== WHAT TO DO ==
Please reproduce the material verbatim, starting at the line that contains "Image resolution: width=1099" and ending at the line that contains "Click 'a lot", with both of those lines included.
------ SUPPLIED INFORMATION ------
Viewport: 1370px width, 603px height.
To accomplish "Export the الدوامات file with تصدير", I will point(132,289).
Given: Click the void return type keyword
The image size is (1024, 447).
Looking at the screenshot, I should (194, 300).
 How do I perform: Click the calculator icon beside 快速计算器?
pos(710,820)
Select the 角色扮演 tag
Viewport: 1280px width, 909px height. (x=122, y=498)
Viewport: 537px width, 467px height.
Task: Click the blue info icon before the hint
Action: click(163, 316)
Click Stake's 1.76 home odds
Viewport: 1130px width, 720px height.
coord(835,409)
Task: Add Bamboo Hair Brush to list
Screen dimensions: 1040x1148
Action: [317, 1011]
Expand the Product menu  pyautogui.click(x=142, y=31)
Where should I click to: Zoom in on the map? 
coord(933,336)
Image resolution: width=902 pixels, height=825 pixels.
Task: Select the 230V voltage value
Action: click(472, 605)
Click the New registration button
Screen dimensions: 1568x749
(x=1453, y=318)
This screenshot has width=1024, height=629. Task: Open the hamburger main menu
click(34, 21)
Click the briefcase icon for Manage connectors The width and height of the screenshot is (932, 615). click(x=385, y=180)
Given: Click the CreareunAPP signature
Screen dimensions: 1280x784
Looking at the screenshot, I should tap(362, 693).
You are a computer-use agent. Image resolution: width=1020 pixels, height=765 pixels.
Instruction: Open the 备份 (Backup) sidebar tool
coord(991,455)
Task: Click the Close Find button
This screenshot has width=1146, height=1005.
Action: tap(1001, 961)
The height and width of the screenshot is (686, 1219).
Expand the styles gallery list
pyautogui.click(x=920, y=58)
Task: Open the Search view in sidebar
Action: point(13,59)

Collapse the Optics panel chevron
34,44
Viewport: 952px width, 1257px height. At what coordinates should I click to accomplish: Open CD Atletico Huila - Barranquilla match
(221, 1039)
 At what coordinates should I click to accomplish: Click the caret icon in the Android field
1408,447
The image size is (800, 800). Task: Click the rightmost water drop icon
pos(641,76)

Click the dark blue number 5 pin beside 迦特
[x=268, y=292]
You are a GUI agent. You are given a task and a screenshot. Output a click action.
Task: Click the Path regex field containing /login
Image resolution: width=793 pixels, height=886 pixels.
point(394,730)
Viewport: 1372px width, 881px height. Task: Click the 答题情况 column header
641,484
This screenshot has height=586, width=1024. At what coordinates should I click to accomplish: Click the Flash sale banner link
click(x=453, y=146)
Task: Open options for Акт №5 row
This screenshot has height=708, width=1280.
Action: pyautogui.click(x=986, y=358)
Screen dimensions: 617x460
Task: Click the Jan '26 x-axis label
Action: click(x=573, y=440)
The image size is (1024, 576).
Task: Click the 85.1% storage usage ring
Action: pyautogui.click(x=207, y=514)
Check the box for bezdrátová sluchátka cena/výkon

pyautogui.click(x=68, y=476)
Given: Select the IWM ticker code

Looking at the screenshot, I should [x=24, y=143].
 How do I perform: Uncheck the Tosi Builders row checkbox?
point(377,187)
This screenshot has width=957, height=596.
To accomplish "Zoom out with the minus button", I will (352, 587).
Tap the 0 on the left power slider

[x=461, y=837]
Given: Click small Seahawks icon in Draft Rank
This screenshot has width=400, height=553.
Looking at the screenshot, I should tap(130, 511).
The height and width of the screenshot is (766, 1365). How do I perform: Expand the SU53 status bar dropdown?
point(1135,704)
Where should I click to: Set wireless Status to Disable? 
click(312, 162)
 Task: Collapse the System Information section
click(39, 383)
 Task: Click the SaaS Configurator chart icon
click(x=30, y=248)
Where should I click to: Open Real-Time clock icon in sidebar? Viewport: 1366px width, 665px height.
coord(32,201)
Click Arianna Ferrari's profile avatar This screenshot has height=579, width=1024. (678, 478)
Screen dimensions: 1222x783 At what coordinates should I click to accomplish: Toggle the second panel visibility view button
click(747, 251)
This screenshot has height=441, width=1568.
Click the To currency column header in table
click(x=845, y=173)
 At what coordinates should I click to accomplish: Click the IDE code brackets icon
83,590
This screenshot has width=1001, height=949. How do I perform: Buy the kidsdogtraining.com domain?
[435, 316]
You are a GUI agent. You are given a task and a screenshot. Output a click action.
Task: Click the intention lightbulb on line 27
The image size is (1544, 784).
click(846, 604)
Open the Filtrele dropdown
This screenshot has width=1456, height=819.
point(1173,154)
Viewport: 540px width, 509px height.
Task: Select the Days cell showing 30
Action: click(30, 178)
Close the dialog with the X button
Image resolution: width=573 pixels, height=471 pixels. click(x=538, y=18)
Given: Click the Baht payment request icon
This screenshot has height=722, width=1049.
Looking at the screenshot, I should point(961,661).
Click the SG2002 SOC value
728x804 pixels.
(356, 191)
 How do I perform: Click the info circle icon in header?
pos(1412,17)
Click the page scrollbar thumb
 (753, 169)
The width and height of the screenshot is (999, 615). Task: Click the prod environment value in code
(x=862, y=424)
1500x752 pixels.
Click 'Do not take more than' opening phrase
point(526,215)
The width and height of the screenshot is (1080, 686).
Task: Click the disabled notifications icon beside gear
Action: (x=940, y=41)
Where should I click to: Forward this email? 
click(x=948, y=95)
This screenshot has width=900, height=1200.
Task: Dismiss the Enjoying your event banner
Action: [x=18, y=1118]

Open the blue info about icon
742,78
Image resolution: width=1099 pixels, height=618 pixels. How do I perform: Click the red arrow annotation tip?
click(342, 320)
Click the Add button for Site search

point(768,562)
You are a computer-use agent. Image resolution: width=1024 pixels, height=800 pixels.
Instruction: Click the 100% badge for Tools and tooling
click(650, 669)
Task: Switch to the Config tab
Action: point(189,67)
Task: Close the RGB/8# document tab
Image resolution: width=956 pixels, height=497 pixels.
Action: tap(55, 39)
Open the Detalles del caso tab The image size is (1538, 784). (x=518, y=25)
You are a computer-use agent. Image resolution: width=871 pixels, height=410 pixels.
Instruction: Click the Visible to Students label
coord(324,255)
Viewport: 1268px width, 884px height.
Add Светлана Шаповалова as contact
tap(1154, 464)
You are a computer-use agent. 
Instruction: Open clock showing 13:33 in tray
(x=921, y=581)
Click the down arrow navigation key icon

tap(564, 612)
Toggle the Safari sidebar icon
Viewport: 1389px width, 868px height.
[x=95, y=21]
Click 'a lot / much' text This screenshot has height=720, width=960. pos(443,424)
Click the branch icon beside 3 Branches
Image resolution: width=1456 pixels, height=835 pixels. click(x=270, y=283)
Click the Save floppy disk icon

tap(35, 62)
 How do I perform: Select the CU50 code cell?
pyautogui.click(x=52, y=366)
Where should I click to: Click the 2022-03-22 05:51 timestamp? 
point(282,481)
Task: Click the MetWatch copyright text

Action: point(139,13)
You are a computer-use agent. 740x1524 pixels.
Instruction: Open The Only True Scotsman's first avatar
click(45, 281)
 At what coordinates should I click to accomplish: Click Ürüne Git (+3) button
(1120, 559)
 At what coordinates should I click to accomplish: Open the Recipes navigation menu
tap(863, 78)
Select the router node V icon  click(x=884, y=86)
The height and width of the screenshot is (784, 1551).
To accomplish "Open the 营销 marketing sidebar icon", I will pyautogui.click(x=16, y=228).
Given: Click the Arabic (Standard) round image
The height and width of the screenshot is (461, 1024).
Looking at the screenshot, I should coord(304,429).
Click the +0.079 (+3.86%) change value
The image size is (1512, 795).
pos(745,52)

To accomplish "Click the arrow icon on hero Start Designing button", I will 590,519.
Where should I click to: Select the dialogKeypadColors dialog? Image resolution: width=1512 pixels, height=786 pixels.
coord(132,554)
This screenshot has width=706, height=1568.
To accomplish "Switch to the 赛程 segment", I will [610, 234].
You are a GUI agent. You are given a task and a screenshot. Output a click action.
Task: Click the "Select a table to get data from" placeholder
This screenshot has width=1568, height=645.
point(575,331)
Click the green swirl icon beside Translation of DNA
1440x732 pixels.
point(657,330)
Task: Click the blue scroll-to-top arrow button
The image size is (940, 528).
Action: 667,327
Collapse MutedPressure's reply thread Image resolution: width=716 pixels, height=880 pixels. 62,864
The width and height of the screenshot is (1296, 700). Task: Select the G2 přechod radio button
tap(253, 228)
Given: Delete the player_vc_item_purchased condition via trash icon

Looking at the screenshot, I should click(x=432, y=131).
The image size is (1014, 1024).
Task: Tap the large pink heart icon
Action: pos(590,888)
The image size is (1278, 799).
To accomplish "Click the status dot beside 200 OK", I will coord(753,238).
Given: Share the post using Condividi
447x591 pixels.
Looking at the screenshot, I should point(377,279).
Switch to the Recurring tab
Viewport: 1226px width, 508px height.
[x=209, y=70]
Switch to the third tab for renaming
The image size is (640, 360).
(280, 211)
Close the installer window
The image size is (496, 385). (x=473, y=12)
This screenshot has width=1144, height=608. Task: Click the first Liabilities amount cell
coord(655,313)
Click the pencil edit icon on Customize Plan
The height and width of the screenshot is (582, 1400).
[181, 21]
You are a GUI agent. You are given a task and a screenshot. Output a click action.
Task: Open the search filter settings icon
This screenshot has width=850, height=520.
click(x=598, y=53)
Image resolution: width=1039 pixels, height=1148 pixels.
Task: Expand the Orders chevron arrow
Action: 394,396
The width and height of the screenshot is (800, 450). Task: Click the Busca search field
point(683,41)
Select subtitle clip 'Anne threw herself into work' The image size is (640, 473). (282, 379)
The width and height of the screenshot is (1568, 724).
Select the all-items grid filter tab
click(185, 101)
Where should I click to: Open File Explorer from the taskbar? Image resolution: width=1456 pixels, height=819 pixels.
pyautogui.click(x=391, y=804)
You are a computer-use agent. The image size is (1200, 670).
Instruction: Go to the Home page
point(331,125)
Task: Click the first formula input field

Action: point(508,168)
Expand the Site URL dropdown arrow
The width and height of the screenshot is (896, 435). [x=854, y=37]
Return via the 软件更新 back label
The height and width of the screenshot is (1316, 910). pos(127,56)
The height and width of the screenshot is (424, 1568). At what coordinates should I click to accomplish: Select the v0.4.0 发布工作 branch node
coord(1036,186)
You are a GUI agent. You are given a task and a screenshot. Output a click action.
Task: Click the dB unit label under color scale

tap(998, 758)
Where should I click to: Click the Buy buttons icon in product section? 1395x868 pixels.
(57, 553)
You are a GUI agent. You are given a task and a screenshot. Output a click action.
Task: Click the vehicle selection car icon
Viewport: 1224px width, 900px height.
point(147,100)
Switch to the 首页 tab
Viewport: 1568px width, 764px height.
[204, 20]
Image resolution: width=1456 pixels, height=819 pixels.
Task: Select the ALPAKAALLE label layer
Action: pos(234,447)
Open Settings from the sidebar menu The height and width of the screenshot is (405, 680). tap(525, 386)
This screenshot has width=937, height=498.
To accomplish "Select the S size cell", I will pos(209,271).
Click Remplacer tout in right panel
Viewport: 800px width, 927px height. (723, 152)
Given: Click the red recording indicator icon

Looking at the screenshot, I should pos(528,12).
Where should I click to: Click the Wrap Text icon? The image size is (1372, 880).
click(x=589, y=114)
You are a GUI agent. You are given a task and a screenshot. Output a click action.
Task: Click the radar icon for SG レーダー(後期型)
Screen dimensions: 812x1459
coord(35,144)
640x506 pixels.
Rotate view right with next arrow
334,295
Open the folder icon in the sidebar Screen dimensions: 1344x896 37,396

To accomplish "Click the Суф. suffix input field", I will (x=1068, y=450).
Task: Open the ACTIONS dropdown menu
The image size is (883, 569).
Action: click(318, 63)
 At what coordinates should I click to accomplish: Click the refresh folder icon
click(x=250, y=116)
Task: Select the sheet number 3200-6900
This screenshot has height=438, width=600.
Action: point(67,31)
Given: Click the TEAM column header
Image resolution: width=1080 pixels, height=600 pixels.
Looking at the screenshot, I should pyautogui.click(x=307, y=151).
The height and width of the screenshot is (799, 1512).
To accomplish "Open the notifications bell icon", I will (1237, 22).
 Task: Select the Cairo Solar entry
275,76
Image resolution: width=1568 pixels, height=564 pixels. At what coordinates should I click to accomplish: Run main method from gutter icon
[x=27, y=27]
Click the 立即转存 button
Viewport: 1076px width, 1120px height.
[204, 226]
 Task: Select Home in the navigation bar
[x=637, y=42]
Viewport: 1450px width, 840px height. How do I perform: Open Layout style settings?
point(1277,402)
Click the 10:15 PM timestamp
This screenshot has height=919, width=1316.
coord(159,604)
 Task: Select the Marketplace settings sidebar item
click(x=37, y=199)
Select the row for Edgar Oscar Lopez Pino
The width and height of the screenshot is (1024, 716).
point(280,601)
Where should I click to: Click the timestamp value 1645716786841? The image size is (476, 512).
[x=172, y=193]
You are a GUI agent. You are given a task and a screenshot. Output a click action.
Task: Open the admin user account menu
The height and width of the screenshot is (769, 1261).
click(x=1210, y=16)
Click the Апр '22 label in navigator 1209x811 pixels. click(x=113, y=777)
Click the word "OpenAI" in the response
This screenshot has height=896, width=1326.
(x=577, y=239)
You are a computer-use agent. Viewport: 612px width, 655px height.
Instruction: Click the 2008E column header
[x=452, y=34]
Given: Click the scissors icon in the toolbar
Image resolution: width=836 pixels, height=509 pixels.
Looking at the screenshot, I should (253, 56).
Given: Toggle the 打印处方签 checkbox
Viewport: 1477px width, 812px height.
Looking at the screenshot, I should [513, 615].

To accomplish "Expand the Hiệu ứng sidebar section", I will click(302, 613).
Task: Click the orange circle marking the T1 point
------
== SOLUTION FOR THIS PROBLEM ==
Image resolution: width=1099 pixels, height=618 pixels. How do I perform: Click the red arrow annotation tip?
click(342, 320)
Click the Add button for Site search

point(768,562)
You are a computer-use agent. Image resolution: width=1024 pixels, height=800 pixels.
Instruction: Click the 100% badge for Tools and tooling
click(650, 669)
Task: Switch to the Config tab
Action: point(189,67)
Task: Close the RGB/8# document tab
Image resolution: width=956 pixels, height=497 pixels.
Action: tap(55, 39)
Open the Detalles del caso tab The image size is (1538, 784). (x=518, y=25)
You are a computer-use agent. Image resolution: width=871 pixels, height=410 pixels.
Instruction: Click the Visible to Students label
coord(324,255)
Viewport: 1268px width, 884px height.
Add Светлана Шаповалова as contact
tap(1154, 464)
You are a computer-use agent. 
Instruction: Open clock showing 13:33 in tray
(x=921, y=581)
Click the down arrow navigation key icon

tap(564, 612)
Toggle the Safari sidebar icon
Viewport: 1389px width, 868px height.
[x=95, y=21]
Click 'a lot / much' text This screenshot has height=720, width=960. pos(443,424)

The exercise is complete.